Los mexicanos no piden milagros, piden presencia, acción y resultados. El pueblo pide que se aplique, de una vez por todas, toda la fuerza del Estado para garantizar el derecho fundamental a vivir en paz.
Los espacios que deberían ser de tránsito y conexión se han convertido en territorios de ansiedad. El 72.2 % se siente inseguro en los cajeros automáticos, el 65 % en el transporte público, el 63.7 % en la calle y el 57.9 % en la carretera. Son los escenarios de nuestra vida diaria, los lugares que nos definen como sociedad urbana, y los hemos cedido al miedo.
Esta normalización del peligro es el triunfo más perverso de la delincuencia. Cuando matar o acribillar a una persona deja de ser una noticia escandalosa para convertirse en un titular más, hemos perdido algo esencial de nuestra humanidad.
Ante este panorama, el llamado a la unidad y a la acción es imperativo. No podemos permitir que el miedo nos paralice. Levantar la voz y “protestar por la paz” no es un acto retórico, es una necesidad de supervivencia cívica. La sociedad civil, las empresas, los medios de comunicación y cada ciudadano debemos exigir, de manera coordinada y constante, que la seguridad sea la prioridad absoluta.

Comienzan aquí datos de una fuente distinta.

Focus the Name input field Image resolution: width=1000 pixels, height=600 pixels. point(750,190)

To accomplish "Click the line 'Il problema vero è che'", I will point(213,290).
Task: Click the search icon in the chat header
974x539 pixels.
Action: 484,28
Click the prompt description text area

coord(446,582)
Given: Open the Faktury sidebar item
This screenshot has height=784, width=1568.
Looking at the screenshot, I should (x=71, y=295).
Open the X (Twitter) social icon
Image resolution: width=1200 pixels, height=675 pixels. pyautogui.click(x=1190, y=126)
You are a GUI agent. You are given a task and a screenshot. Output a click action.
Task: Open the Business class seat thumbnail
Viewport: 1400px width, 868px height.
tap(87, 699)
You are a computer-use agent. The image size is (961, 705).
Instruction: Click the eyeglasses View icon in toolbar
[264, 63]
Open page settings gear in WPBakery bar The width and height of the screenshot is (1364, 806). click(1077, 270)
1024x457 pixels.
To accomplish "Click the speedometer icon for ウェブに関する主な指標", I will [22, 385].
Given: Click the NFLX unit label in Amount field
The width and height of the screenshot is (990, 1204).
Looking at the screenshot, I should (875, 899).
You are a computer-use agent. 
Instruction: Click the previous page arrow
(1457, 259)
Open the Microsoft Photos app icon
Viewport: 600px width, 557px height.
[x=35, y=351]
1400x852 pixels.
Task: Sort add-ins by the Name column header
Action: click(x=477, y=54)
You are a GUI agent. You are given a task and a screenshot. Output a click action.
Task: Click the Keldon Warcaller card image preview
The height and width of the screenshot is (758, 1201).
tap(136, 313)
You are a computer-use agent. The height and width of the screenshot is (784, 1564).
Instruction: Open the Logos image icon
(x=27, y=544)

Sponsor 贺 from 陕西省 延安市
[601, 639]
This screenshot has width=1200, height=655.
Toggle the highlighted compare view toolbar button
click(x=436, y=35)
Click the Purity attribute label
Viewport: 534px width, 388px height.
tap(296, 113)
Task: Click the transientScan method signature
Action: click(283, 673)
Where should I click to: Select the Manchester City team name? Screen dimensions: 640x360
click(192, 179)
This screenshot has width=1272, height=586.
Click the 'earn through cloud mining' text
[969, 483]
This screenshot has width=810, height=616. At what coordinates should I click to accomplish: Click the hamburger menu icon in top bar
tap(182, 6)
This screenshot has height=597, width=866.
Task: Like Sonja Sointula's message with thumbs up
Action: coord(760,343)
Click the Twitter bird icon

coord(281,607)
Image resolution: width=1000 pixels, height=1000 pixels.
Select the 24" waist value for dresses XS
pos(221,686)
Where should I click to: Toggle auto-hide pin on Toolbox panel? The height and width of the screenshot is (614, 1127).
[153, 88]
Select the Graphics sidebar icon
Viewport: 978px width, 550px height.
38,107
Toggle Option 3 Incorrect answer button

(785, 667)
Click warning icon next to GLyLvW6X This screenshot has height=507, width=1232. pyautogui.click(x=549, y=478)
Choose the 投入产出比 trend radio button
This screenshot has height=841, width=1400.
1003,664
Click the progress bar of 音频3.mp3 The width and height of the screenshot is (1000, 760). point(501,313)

Sin embargo, la exigencia ciudadana debe ir acompañada de una estrategia gubernamental inteligente y multidimensional. Atacar sólo los síntomas con operativos policiales es insuficiente.
Este mal, como muchos otros, hunde sus raíces en la pobreza y la marginación. La falta de oportunidades, la deserción escolar, la fractura del tejido social son el caldo de cultivo perfecto para que el crimen encuentre reclutas.
Es urgente que el Gobierno, en sus tres niveles, invierta recursos no sólo en más patrullas y armamento, sino en educación, en programas sociales efectivos, en generación de empleo y en la reconstrucción del contrato social. La seguridad no se logra sólo con fuerza, se construye con justicia y equidad.
Las cifras del Inegi son un diagnóstico brutal. El asesinato de un alcalde, el robo en una escuela, las desapariciones son síntomas de una fiebre que quema al país.
Es hora de que el grito por “Un México en paz” deje de ser un eco en las estadísticas y se convierta en el motor de una transformación nacional real. Nuestra tranquilidad, nuestro futuro y nuestra dignidad están en juego. Es momento de que la sombra de la inseguridad deje de alcanzarnos.